Estoy de acuerdo con los que consideran que la piel del pescado, claro que según de cuál se trate, forma parte del todo, dicho esto por los crujientes que suelen ponerse periódicamente de moda. Es algo así, en plan exagerado, como si nos ofrecieran un plato en que uno de los complementos fuera la cáscara del huevo, sin clara ni yema.

Pero en realidad, del género marino lo que quería confesar en mi caso es que con las espinas soy o me pongo un poco "atacado". Esta misma semana me ha pasado con un desfile maravilloso de especialidades en Lanzarote y Tenerife. A veces pierdo oportunidades de disfrutar con "piezas de quilates", pero que son muy espinosas: me da rabia porque me suelen decir "¡te dejas lo mejor!".

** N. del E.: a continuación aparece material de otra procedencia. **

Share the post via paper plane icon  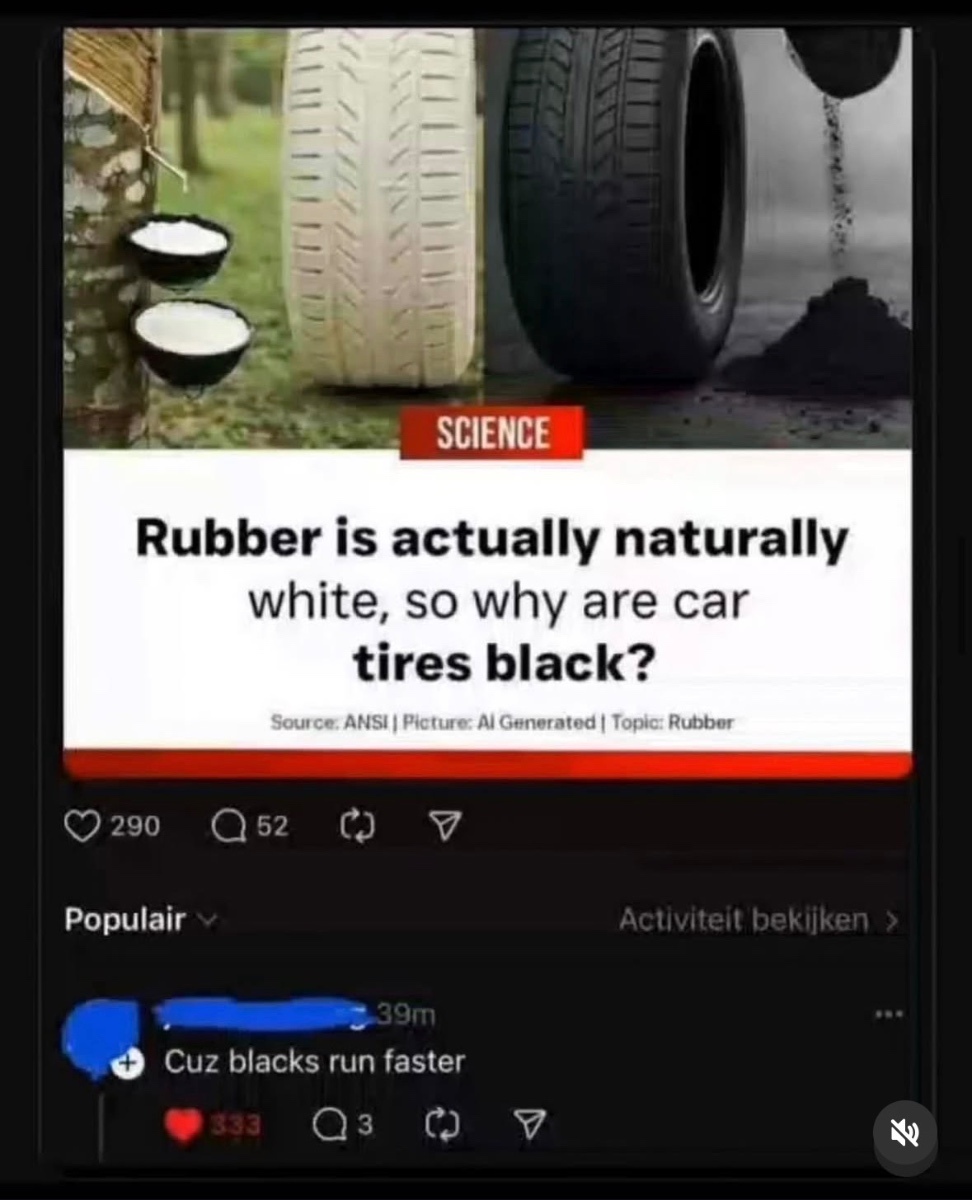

A pesar de que he mejorado considerablemente en esa mañas a lo largo de los años, sinceramente me suelo alegrar si me viene el pescadito churruscado al punto -uf la morena-: lo mejor es el conjunto, bien entendido, el todo: carne, espinas (crujientes) y piel crocante.

Una de las especies que, en realidad, admiten un festival de variantes sin que uno se tenga que descuadrar con la ración que se nos presenta en el plato es el lenguado, que presenta posibilidades de "disección" como pocos; es que aún me persevera en la memoria uno de dos kilos que compartí con el colega José Luis Conde en el casco viejo de San Sebastián (por ahí anda la foto). El animalito hizo que me envalentonara en aquella ocasión: ni espinas ni nada, perseverancia.